As shown in Table 1, the obtained three-dimensional network structure had almost the same compressive strength due to the reduction in weight by about half, and the compressive residual strain rate was also almost the same value, and was excellent in recoverability.

[0023]

EFFECTS OF THE INVENTION The hollow three-dimensional network structure of the present invention has the above-mentioned structure. Even though it is lightweight, it has about the same compressive strength as a solid one, and has a residual compression strain ratio. Since it is also light and hard to settle, it is suitable for soft ground, drainage base material of liquefied ground, civil engineering materials such as embankment reinforcement, bedding, furniture, cushion materials used for vehicles, etc.
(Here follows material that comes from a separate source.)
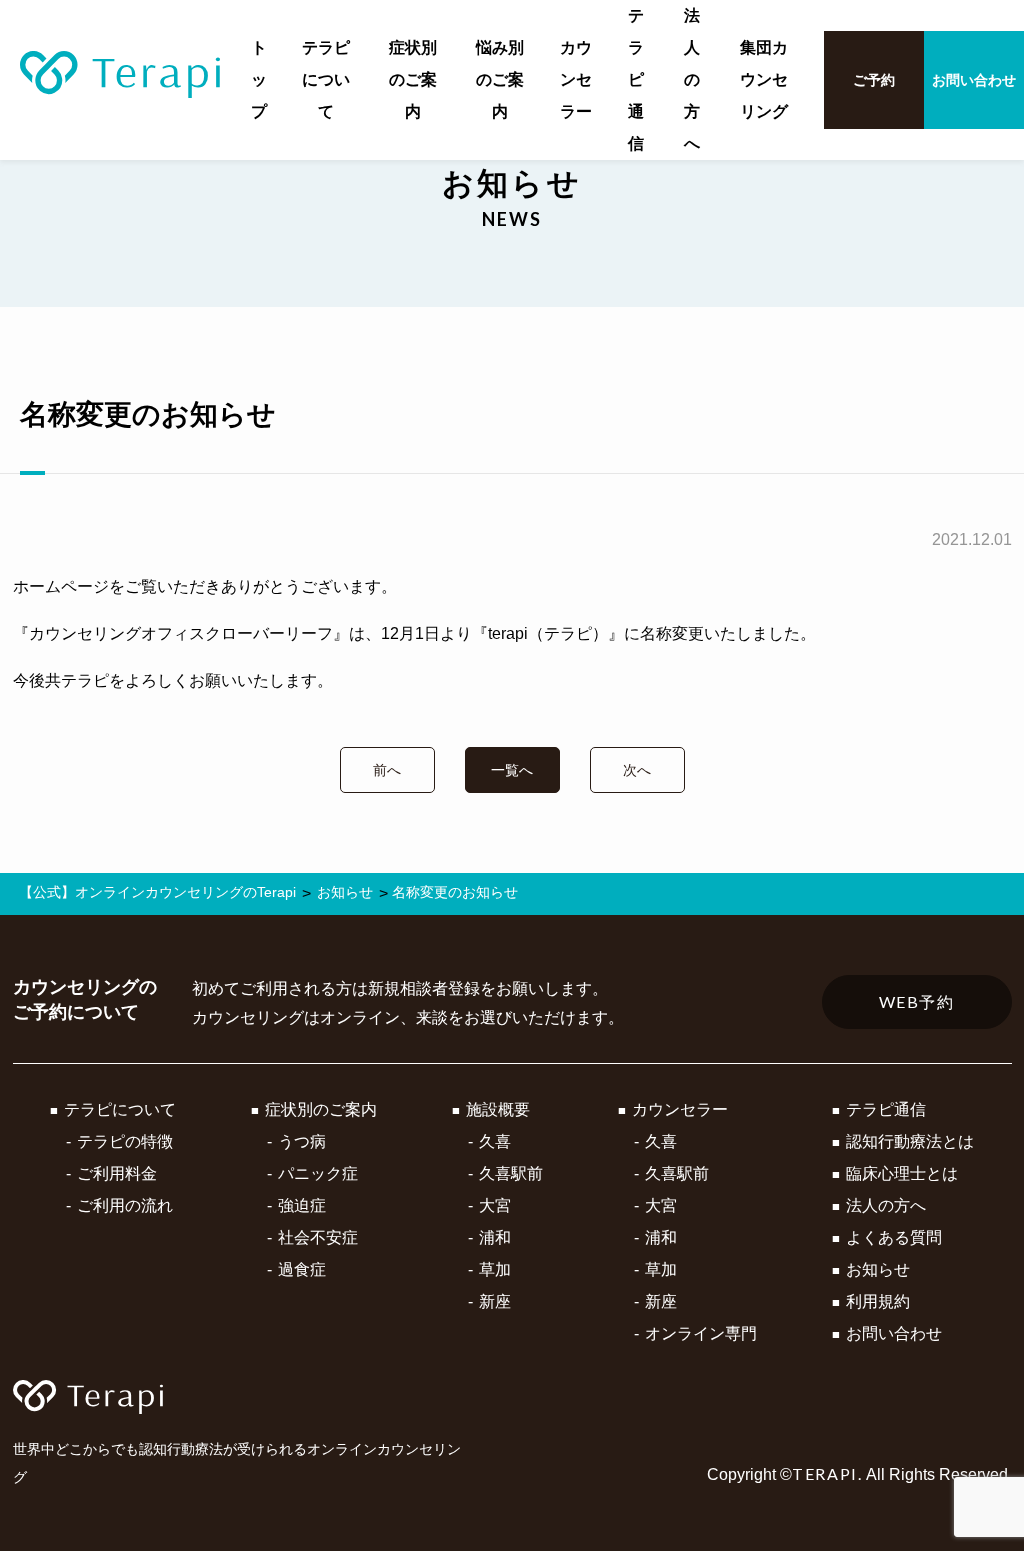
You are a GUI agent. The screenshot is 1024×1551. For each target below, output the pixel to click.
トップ (259, 79)
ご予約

It can also be useful for improving the efficiency and efficiency of transportation, delivery, and workability on site.

Claims (1)

[Claims] 1. A net-like structure in which a large number of thermoplastic resin filaments form a loop and the loops are point-bonded to each other, and the filament has an outer diameter of 0.1 to 7 mm. The hollow structure has a hollow ratio of 5 to 80% and has a continuous and / or discontinuous hollow shape.